● WHAT IS NEEDED: Count the lines in the listing below that contain the word "sidebar". Reply with the number alone.

========================

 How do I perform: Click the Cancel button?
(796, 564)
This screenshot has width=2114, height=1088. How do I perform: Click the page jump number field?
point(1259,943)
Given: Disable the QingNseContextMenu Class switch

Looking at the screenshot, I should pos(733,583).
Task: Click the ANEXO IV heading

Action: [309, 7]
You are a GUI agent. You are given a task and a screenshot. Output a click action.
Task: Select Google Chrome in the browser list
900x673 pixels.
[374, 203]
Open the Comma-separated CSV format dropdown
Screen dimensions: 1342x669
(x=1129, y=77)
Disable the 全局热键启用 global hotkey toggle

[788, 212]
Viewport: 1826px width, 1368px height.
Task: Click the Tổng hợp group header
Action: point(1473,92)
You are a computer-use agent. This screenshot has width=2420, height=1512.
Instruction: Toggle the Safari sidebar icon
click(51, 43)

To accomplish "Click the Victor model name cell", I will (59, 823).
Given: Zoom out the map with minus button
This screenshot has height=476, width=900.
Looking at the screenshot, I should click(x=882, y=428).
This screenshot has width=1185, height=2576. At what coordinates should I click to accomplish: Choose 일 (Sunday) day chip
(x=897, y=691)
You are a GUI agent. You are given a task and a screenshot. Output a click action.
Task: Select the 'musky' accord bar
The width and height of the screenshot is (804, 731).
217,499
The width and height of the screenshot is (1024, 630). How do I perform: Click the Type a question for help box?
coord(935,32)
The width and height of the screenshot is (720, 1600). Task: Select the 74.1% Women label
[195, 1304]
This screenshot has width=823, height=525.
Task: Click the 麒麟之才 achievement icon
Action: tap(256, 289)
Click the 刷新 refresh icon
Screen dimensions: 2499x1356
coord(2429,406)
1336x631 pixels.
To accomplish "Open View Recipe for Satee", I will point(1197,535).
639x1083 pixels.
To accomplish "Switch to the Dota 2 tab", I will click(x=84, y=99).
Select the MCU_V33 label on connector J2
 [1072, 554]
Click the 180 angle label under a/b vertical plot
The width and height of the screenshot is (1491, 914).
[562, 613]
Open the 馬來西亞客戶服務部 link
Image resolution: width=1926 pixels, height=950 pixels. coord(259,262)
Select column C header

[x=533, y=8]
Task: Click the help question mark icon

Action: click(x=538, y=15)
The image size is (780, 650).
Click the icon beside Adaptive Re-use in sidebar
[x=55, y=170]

========================

● OUTPUT OF THE EXERCISE: 2